Task description: Go through the entries and copy every line that has the string "will" in it.

..............................

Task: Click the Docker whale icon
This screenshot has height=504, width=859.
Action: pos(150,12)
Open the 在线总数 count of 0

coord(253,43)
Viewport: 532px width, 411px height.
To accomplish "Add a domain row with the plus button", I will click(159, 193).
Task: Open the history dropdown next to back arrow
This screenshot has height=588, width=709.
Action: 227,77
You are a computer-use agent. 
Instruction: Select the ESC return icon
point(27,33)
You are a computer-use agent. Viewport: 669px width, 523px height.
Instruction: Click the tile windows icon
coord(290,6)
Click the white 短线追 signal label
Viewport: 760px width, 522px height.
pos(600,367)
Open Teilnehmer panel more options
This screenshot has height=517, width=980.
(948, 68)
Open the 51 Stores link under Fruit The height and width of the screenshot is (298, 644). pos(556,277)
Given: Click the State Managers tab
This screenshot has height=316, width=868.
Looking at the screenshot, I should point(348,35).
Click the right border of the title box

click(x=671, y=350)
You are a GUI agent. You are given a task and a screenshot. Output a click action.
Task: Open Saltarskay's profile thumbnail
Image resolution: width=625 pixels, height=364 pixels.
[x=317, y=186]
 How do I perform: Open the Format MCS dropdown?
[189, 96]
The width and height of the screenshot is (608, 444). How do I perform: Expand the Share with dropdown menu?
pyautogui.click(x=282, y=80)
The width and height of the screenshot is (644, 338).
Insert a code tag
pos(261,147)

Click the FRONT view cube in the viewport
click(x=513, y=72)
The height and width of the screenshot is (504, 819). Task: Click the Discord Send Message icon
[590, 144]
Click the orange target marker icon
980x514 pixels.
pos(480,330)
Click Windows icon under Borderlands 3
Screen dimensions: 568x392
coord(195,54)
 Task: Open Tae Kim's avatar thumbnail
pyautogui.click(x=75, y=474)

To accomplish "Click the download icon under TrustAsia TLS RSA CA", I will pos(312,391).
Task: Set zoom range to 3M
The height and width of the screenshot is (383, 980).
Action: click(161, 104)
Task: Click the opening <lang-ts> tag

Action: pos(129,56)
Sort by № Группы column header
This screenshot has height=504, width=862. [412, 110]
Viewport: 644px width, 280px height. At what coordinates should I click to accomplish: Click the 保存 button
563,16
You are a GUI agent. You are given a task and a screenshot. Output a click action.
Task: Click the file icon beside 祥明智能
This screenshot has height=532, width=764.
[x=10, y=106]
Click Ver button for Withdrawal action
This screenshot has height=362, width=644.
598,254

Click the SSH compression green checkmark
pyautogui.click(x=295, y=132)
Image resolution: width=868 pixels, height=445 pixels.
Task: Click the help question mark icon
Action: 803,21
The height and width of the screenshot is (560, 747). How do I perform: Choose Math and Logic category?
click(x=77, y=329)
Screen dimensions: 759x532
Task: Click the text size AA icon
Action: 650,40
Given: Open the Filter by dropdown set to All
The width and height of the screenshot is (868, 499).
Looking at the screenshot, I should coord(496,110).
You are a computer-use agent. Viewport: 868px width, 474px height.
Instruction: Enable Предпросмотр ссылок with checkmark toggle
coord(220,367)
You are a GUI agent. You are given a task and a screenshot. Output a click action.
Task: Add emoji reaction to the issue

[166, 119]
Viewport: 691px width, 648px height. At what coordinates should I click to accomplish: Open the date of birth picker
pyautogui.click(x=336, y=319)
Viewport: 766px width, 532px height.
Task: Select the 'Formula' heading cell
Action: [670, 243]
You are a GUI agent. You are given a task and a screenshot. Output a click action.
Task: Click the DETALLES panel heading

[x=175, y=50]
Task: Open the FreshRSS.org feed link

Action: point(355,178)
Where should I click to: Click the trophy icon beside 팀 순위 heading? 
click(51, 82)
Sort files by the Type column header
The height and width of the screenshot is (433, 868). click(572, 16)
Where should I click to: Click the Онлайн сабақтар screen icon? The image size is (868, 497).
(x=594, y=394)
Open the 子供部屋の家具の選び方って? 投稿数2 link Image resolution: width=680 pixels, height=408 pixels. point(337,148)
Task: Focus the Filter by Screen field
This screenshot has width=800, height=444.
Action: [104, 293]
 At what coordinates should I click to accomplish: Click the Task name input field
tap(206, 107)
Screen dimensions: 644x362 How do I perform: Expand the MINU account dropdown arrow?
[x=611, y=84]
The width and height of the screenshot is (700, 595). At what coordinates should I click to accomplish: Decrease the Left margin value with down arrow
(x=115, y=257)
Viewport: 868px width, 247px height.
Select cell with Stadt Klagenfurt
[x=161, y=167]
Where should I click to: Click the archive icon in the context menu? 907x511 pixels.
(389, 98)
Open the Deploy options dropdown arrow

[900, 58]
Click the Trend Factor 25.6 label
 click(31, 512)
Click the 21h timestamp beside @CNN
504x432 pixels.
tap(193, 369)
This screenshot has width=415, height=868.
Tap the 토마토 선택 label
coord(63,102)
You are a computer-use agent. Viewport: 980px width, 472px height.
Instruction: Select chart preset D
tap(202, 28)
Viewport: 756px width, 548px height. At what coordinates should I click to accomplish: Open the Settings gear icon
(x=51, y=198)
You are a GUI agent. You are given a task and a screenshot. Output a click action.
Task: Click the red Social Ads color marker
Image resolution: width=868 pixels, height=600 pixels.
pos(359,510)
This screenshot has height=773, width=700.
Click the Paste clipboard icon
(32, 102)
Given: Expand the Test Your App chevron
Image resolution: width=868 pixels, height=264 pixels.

..............................

Worked solution:
To accomplish "Add a domain row with the plus button", I will click(159, 193).
To accomplish "Click the download icon under TrustAsia TLS RSA CA", I will pos(312,391).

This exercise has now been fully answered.